Myoelektrische Steuerung in der Neurologie: Fortschritte und Anwendungen

Einführung

Die myoelektrische Steuerung hat sich in den letzten Jahren zu einem wichtigen Instrument in der Neurologie entwickelt, insbesondere bei der Rehabilitation von Patienten mit Amputationen oder Funktionsverlusten der oberen Extremitäten. Diese Technologie ermöglicht es, Prothesen und Orthesen durch die Erfassung und Umsetzung von Muskelsignalen zu steuern. Dieser Artikel beleuchtet die Grundlagen der myoelektrischen Steuerung, die verschiedenen Anwendungsbereiche und die neuesten Fortschritte in diesem Bereich.

Grundlagen der myoelektrischen Steuerung

Die myoelektrische Steuerung basiert auf der Erfassung von elektrischen Potenzialen, die bei der Kontraktion von Muskeln entstehen. Diese Potenziale werden mit Hilfe von Elektroden, die auf der Hautoberfläche oder implantiert sind, abgeleitet. Die abgeleiteten Signale werden verstärkt, gefiltert und in Steuersignale umgewandelt, die dann die Bewegung von Prothesen oder Orthesen steuern.

Erfassung von Muskelsignalen

Die Erfassung von Muskelsignalen kann auf verschiedene Weisen erfolgen:

  • Oberflächenelektroden: Diese Elektroden werden auf der Hautoberfläche platziert und erfassen die elektrischen Potenziale der darunterliegenden Muskeln.

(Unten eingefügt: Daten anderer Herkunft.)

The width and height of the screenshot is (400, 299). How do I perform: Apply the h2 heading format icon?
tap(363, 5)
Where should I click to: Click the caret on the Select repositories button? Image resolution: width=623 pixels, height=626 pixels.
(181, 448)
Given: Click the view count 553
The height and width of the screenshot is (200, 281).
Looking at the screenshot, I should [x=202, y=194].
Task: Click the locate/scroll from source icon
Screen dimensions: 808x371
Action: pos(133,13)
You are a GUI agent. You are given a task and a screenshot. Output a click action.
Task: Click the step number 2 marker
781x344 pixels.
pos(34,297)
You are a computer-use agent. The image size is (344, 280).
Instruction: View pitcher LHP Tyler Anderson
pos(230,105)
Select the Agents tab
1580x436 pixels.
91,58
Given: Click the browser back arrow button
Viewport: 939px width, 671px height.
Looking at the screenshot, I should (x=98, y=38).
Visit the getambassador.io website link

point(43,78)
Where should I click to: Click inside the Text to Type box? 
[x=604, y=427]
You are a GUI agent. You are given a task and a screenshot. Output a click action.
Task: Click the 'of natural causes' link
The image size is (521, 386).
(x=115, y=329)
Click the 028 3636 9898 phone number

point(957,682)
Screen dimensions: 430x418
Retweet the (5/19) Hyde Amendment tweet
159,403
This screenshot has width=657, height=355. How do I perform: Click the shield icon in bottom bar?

Sie sind nicht-invasiv und einfach anzuwenden, können aber durch Hautwiderstand, Schweiß und Bewegungen beeinträchtigt werden.
  • Implantierbare Elektroden: Diese Elektroden werden direkt in den Muskel implantiert und erfassen die Muskelsignale mit höherer Genauigkeit und Stabilität. Sie sind jedoch invasiv und erfordern einen chirurgischen Eingriff.
  • Ultraschallsensoren: Eine neuere Methode ist die Verwendung von Ultraschallsensoren, die Schallimpulse ins Muskelgewebe senden und die reflektierten Signale analysieren, um die Muskelkontraktionen zu erkennen. Diese Methode ist nicht-invasiv und bietet eine hohe Präzision.

Signalverarbeitung und Steuerung

Die von den Elektroden erfassten Signale werden verstärkt und gefiltert, um Rauschen und Störungen zu reduzieren. Anschließend werden die Signale analysiert, um die Art und Intensität der Muskelkontraktion zu bestimmen. Diese Informationen werden dann in Steuersignale umgewandelt, die die Motoren der Prothese oder Orthese ansteuern.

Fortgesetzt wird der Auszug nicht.